You might pull off that fast control of GT PV with datacom to external inverters. Sunny Boy with Speedwire interface can be so controlled (for limited or zero export.) I haven't tried it yet but maybe some day. I was thinking of CT and limit export to grid, also backfeed to house through Sunny Island (so I can have GT PV wattage 2x battery inverter wattage.) For your idea, CT on output of battery inverter rather than input. Or output and input, allowing backfeed to grid when present but limiting what has to be stuffed into battery when off-grid (or just enable limit when status is "off grid")

What I don't get is why Volts/Watts doesn't take care of the load-dump situation.
 
So it's made me think, what other inverters have a 2.0 DC/AC ratio?
Some input to your specific question, when I was looking around researching before starting to build my system 14 montuhs ago I saw quite a few inverters that would do 2 DC/AC ratio. I am using the Growatt MIN 3-11.4k TL-XH-US, but some examples of inverters that will do a ratio of 2 DC/AC are the SolarEdge SE****H-US and the Fronius Primo line. Of course there are big differences between these inverters, but they all can take a ratio of 2 or more depending on which one.
 
Some input to your specific question, when I was looking around researching before starting to build my system 14 montuhs ago I saw quite a few inverters that would do 2 DC/AC ratio. I am using the Growatt MIN 3-11.4k TL-XH-US, but some examples of inverters that will do a ratio of 2 DC/AC are the SolarEdge SE****H-US and the Fronius Primo line.

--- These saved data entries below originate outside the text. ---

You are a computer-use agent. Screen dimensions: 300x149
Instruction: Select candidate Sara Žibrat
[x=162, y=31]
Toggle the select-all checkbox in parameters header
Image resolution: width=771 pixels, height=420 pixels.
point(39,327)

Of course there are big differences between these inverters, but they all can take a ratio of 2 or more depending on which one.
Great thank you!
 
If GT PV is producing 4kW to match a 4kW load and the load suddenly switches off, apparently problem is HF battery inverters can't suck down the power while gradually shifting frequency?
But if load is removed, wouldn't voltage rise cause GT PV inverter to immediately decrease power delivered?
Or is Volts/Watts also designed to react slowly?
 
If GT PV is producing 4kW to match a 4kW load and the load suddenly switches off, apparently problem is HF battery inverters can't suck down the power while gradually shifting frequency?
But if load is removed, wouldn't voltage rise cause GT PV inverter to immediately decrease power delivered?
Or is Volts/Watts also designed to react slowly?
AC output voltage is regulated, and any rise amount is limited to prevent other destructive effects on inverter or attached loads. PV GT inverters allow some amount of grid voltage surges for a limited time period.

All statements below pertain to when grid is not available.

Obviously, inverter cannot absorb a sudden PV GT inverter back surge beyond the inverter's surge power limit. Then there is the stress and logistics of battery management. Most AC couplable capable hybrid inverters limit the SoC amount on battery to keep battery impedance low in preparation to absorb a back surge. If back feed surge causes battery voltage to rise above maximum DC voltage input limit of inverter, the inverter has no other choice but to shut down, dropping all AC loads.

Freq shifting PV GT inverters can take a few hundred milliseconds to up to a couple of seconds to react and reduce GT PV power. Inverter cannot shift its frequency too fast as you might have AC motor loads on AC output which could kick back current if frequency is shifted too fast. This reaction time is fine for casual clouds going by, but when a large PV power excess shows up all of a sudden due to large house load being shut off it is a tougher problem. A lot of damage can be done to inverter in that amount of time.

You never know when grid might go down so an AC coupled inverter that allows a pass-through to grid more power than inverter/battery can absorb is running in a risky situation. SolarArk and Deye have a parachute. They use the generator pass-through relay to pull the plug on PV GT inverters if it gets into trouble with excessive back feed.